Three mirrored helmets, one of which he put on. Derkhan took the others, gave one to Yagharek. Four analytical engines the size of large typewriters. Two large chymico-thaumaturgical batteries. Another battery, this one metaclockwork, a khepri design.

Several connecting cables. Two large communicators’ helmets, of the type used by the Construct Council on Isaac to trap the first slake-moth. Torches. Black powder and ammunition. A sheaf of programme cards. A clutch of transformers and thaumaturgic converters. Copper and pewter circuits of quite opaque purpose. Small motors and dynamos.

Everything was battered. Dented, cracked and filthy. It was a sad pile. It looked like nothing at all. Rubbish.

Isaac squatted beside it and began to prepare.

*******

His head wobbled under the weight of his helmet. He connected two of the calculating engines, linking them into a powerful network. Then he began a much harder job, connecting the rest of the various oddments into a coherent circuit.

The motors were clipped to wires, and they to the larger of the analytical engines. The other engine he tinkered with internally, checking subtle adjustments. He had changed its circuitry. The valves within were no longer simply binary switches. They were attuned specifically and carefully to the unclear and the questionable; the grey areas of crisis mathematics.

He snapped small plugs into receivers and wired up the crisis engine to the dynamos and transformers that converted one uncanny form of energy into another. A discombobulated circuit spread out across the flat little roofspace.

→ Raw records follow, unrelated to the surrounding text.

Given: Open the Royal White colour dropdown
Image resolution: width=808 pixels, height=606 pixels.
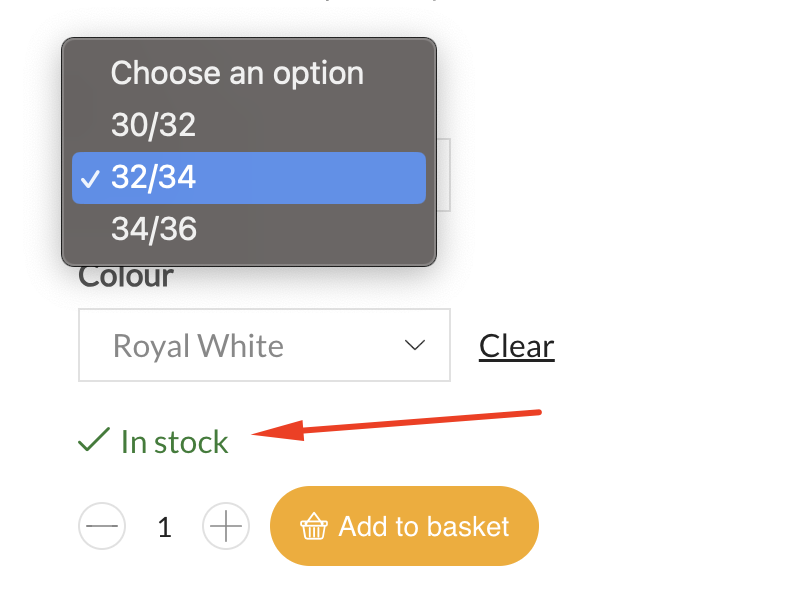Looking at the screenshot, I should (264, 345).
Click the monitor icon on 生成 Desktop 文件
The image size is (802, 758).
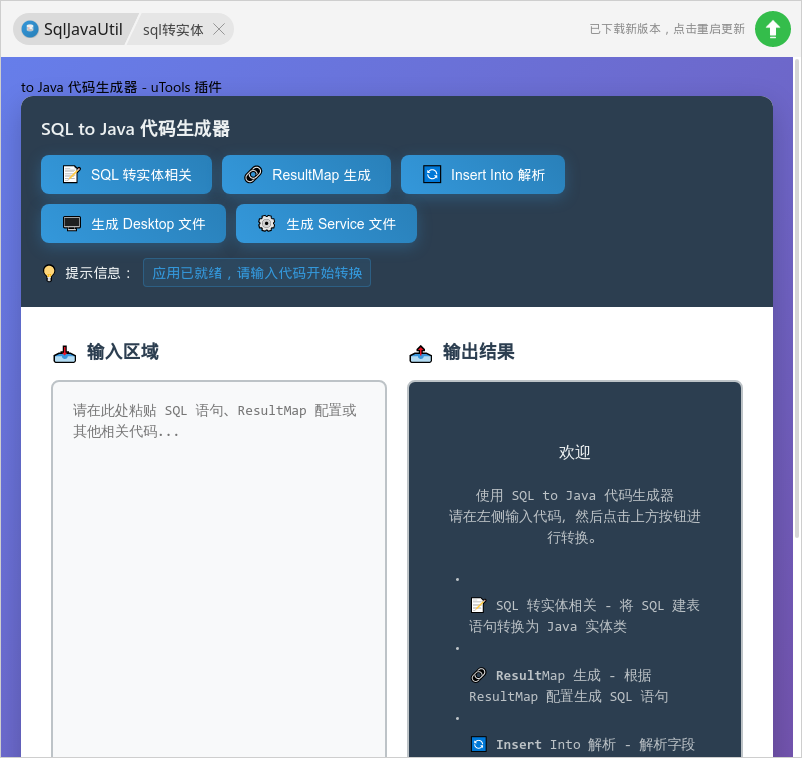click(x=72, y=224)
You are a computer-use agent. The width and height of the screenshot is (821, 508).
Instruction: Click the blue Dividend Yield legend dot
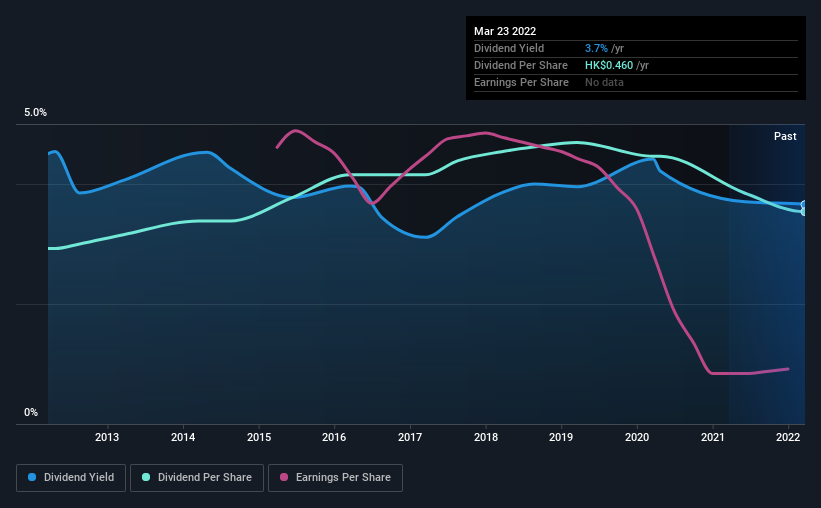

The last thing he pulled from the sack and connected to the sprawling machinery was a crudely welded box of black tin, about the size of a shoe. He picked up the end of the cable-the enormous work of guerrilla engineering that stretched more than two miles to the huge hidden intelligence of the Griss Twist dump. Isaac deftly unwound the splayed wires and connected them to the black box. He looked up at Derkhan, who was watching him, her gun trained on Andrej.

“That’s a breaker,” he said, “a circuit-valve. One-way flow only. I’m cutting the Council off from this lot.” He patted the various pieces of the crisis engine. Derkhan nodded slowly. The sky had grown nearly completely dark. Isaac looked up at her and set his lips.

“We can’t let that fucking thing get access to the crisis engine. We have to stay away from it,” he explained as he connected the disparate components of his machine. “You remember what it told us-the avatar was some corpse pulled out of the river. Bullshit! That body’s alive…mindless, sure, but the heart’s beating and the lungs breathe air. The Construct Council had to take that man’s mind out of his body while he was alive. That was the whole point. Otherwise it would just rot.

“I don’t know…maybe it was one of that crazy congregation sacrificing himself, maybe it was voluntary. But maybe not. Whichever, the Council don’t care about killing off humans or any others, if it’s…useful. It’s got no empathy, no morals,” Isaac continued, pushing hard at a resistant piece of metal. “It’s just a…a calculating intelligence. Cost and benefit. It’s trying to…maximize itself. It’ll do whatever it has to-it’ll lie to us, it’ll kill-to increase its own power.”

Isaac stopped for a moment and looked up at Derkhan.